You know what you’re going to get from vets Brock Nelson, Anders Lee, Anthony Beauvillier, Casey Cizikas, Cal Clutterbuck and Matt Martin, who remains out with an injury. However, it’s the continued evolvement of the defense led by sophomore Devon Toews (2-8-10) that’s making a difference. Adam Pelech and Mayfield continue to improve along with shutdown right defenseman Ryan Pulock. Vets Johnny Boychuk and Nick Leddy remain dependable while Trotz works in first round pick Noah Dobson. His development is a key moving forward.
So, can a good team with solid structure go deep in the playoffs? It’s hard to say. They don’t win with skill, but rather with will. There’s a lot of grit and determination to these Islanders. They’re the sum of its parts. Once, former Ranger coach Colin Campbell called the Devils a flock of interchangable parts. Or something to that effect. It was viewed as disrespectful. The funny part is it wasn’t. He was praising how well each player fit into their roles. It’s similar with the Trotz Isles.
I’m not ready to make any crazy prognostications. I didn’t even have them in the playoffs again. Let’s also remember that we haven’t reached the quarter mark yet. As good as they are right now, it’s too early to say for sure where they’ll be in a few months.
I still believe you need a bit more skill to be successful in the postseason. No disrespect to what they’ve accomplished. If they are indeed in the playoffs again, Lamoriello should do everything in his power to make a big trade that can ultimately make a difference. It’s very hard to sustain this level by outworking opponents when the competition picks up. That can work in the regular season.

Item coordinate data:
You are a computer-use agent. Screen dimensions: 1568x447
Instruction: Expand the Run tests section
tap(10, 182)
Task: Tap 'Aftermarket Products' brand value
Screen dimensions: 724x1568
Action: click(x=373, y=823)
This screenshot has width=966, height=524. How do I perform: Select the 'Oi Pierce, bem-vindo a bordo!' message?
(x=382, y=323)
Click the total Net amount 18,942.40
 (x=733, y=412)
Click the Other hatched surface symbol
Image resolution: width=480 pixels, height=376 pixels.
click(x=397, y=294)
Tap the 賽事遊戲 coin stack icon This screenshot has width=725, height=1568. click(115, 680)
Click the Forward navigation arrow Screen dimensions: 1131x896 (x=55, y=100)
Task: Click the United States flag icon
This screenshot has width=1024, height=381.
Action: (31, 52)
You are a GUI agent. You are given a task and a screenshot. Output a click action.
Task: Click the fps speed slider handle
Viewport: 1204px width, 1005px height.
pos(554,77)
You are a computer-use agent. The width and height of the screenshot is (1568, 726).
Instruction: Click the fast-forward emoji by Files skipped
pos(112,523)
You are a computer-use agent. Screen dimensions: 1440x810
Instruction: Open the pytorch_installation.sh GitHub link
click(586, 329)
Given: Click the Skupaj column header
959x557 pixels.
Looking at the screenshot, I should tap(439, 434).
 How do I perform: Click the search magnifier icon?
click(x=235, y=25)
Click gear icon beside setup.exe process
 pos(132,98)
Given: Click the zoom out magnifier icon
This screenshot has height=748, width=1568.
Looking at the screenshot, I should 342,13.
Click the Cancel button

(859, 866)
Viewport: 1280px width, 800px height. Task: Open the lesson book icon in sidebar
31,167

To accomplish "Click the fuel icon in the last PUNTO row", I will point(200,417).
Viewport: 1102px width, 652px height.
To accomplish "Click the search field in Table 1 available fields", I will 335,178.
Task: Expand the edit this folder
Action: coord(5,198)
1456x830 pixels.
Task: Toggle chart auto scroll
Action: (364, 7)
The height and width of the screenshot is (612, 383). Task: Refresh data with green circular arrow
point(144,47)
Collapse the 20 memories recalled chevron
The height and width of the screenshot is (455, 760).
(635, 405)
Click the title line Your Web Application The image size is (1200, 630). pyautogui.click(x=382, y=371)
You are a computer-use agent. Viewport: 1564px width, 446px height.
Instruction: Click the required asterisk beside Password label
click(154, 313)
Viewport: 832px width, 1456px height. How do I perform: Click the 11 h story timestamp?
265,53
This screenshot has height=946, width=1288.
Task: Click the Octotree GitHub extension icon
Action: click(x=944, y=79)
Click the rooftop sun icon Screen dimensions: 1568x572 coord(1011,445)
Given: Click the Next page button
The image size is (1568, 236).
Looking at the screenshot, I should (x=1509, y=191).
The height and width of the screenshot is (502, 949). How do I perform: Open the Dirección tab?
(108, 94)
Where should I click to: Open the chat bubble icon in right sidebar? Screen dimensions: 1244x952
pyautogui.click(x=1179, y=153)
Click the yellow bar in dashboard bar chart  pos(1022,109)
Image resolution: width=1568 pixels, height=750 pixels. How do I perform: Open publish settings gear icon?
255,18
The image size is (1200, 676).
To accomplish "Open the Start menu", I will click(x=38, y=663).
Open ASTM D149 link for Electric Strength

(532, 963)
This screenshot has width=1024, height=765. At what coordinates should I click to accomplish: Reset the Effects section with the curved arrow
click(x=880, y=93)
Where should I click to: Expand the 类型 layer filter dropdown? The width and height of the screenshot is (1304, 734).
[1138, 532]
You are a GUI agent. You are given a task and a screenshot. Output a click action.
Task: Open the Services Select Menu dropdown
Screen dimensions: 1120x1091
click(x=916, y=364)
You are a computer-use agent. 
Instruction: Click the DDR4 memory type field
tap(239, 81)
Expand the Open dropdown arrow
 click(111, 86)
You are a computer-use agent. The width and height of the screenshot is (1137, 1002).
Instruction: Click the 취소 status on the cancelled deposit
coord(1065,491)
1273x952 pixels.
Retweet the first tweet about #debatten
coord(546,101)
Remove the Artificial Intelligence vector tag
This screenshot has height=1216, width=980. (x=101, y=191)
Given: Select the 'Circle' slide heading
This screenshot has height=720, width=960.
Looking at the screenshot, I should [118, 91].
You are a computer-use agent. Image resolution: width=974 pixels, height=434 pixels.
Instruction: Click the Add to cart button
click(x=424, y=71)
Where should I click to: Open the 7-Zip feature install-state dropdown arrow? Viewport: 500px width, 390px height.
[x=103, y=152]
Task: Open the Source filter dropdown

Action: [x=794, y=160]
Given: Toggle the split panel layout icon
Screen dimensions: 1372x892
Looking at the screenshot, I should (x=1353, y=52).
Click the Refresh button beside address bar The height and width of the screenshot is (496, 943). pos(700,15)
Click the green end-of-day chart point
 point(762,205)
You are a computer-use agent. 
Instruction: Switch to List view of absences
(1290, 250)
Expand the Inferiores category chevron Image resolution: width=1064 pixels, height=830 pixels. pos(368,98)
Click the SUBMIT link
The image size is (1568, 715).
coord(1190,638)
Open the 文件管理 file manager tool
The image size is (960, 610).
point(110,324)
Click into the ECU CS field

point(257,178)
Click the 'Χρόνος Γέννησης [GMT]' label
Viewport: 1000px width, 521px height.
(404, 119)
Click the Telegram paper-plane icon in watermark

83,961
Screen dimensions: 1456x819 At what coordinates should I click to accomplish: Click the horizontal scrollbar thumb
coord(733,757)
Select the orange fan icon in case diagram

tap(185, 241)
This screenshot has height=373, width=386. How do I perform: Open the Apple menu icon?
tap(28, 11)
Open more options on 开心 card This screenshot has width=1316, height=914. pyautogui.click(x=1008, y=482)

TASK REQUIREMENTS
**1)** Print the Islanders passage from "I’m not ready" to "the regular season.".
**2)** Answer these questions from the Islanders passage.
(a) Which sophomore is named as leading the defense?
(b) Which former Ranger coach called the Devils a flock of interchangeable parts?
(c) Who should try to make a big trade if the team reaches the playoffs again?
**3)** Pick up the Islanders passage after its final sentence and carry it on.
Nothing here depends on the listing.

OUTPUTS IN ORDER
**1)**
I’m not ready to make any crazy prognostications. I didn’t even have them in the playoffs again. Let’s also remember that we haven’t reached the quarter mark yet. As good as they are right now, it’s too early to say for sure where they’ll be in a few months.
I still believe you need a bit more skill to be successful in the postseason. No disrespect to what they’ve accomplished. If they are indeed in the playoffs again, Lamoriello should do everything in his power to make a big trade that can ultimately make a difference. It’s very hard to sustain this level by outworking opponents when the competition picks up. That can work in the regular season.

**2)**
(a) Devon Toews
(b) Colin Campbell
(c) Lamoriello

**3)**
I’m not sold on three rounds of the playoffs just to reach the Stanley Cup Final. The John Tortorella ’11-12 Rangers squeezed every ounce and they had considerably more talent before losing to the Devils in the Eastern Conference Final.
How much longer until the Devils pull the plug on coach John Hynes? They take two steps forward with good road wins in Carolina and Winnipeg. Then lose by a combined score of 9-2 to the Flames and Oilers in a failed tour of Alberta. What if they lose the final game of the Western Canadian swing in Vancouver later today?
Cory Schneider looks done. It’s a real shame. But the injuries have reduced him to a backup role behind second-year goalie Mackenzie Blackwood. Schneider’s lateral movement isn’t as good side to side which explains why he allows questionable goals. He’s a good team guy who’s always at his locker win or lose. It’s gotta be tough.
If you’re building a franchise, choose one player not named Connor McDavid.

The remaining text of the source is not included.